Workshop-Teilnehmer: Hindenburgplatz umbenennen

Kommunalpolitik

Blomberg. Die knapp 20 Teilnehmer an dem vom SPD-Ortsverein Blomberg veranstalteten Workshop „Hindenburgplatz – Pro und Contra einer Umbennenung“ sprachen sich mit großer Mehrheit dafür aus, dem Platz im Herzen der Blomberger Altstadt einen neuen Namen zu geben. Lediglich ein Teilnehmer plädierte dafür den Namen beizubehalten. Teilgenommen an dem Workshop hatten Mitglieder der beiden größten Parteien im Blomberger Rat, eine Vertreterin des Blomberger Heimatvereins und andere interessierte Bürgerinnen und Bürger.

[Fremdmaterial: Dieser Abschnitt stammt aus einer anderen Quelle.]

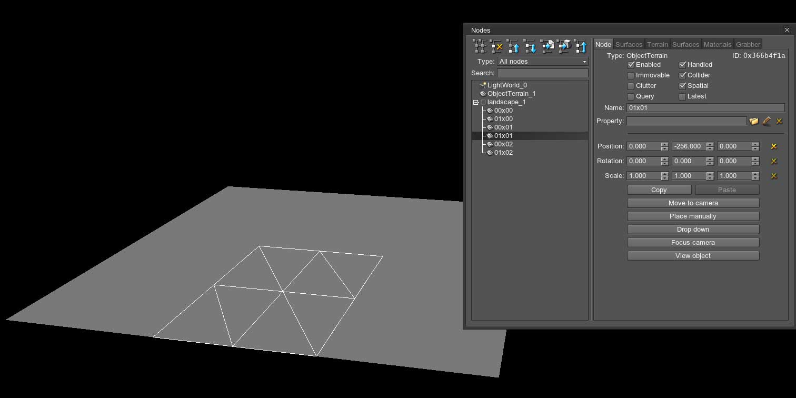Click the first node-tree icon in Nodes toolbar

(479, 46)
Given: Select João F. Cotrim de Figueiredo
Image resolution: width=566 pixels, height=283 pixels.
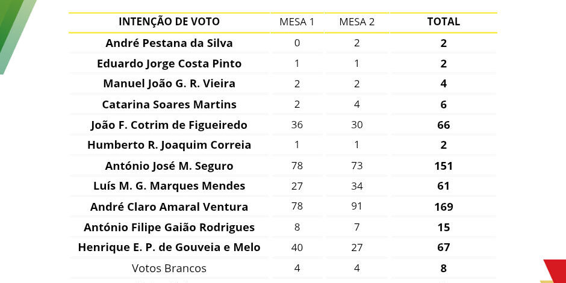Looking at the screenshot, I should [x=169, y=125].
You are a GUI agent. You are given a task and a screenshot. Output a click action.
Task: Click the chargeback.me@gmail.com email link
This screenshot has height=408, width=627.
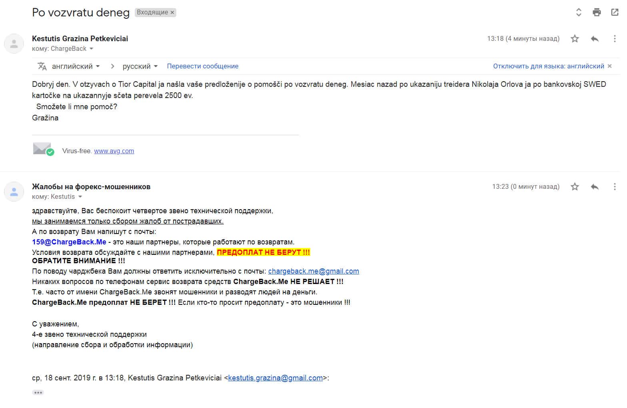(314, 271)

In einer sehr offenen und sachlichen Art und Weise beschäftigten sich die Teilnehmer unter Moderation des Detmolder Historikers Dr. Peter Pahmeyer ca. zweieinhalb Stunden mit der Person Hindenburgs, seiner historischen Rolle und Bedeutung und der Frage, ob Hindenburg in einem demokratischen Staat als Vorbild und Namensgeber für öffentliche Straßen und Plätze dienen kann. Dabei ging es zunächst unabhängig von der eigenen persönlichen Einstellung zu dem Thema darum, im Rollenspiel Pro und Contra-Argumente zu sammeln und zu diskutieren und auch nach Wegen zu suchen zwischen beiden Positionen zu vermitteln. Vor allem aus diesem Arbeitsauftrag heraus wurde der Vorschlag entwickelt den Platz nicht einfach umzubenennen, sondern diese Umbenennung durch eine Info-Tafel zu erläutern. Die stellvertretende Vorsitzende des SPD-Ortsvereins Blomberg Ulla Hahne-Eichhorn zeigte sich mit dem Verlauf und dem Ergebnis der Veranstaltung sehr zufrieden und bedankte sich am Ende für die offene und sachliche Arbeitsatmosphäre: “Ich finde es bemerkenswert, dass ein solcher -andernorts hin und wieder sehr konfrontativ ausgetragener Diskurs- hier in Blomberg über Parteigrenzen hinweg sachlich geführt werden kann und die CDU unserer Einladung gefolgt ist. Dies spricht für das politische Klima in dieser Stadt.“
Die SPD-Ortverein Blomberg wird sich nun weiter mit diesem Thema beschäftigen.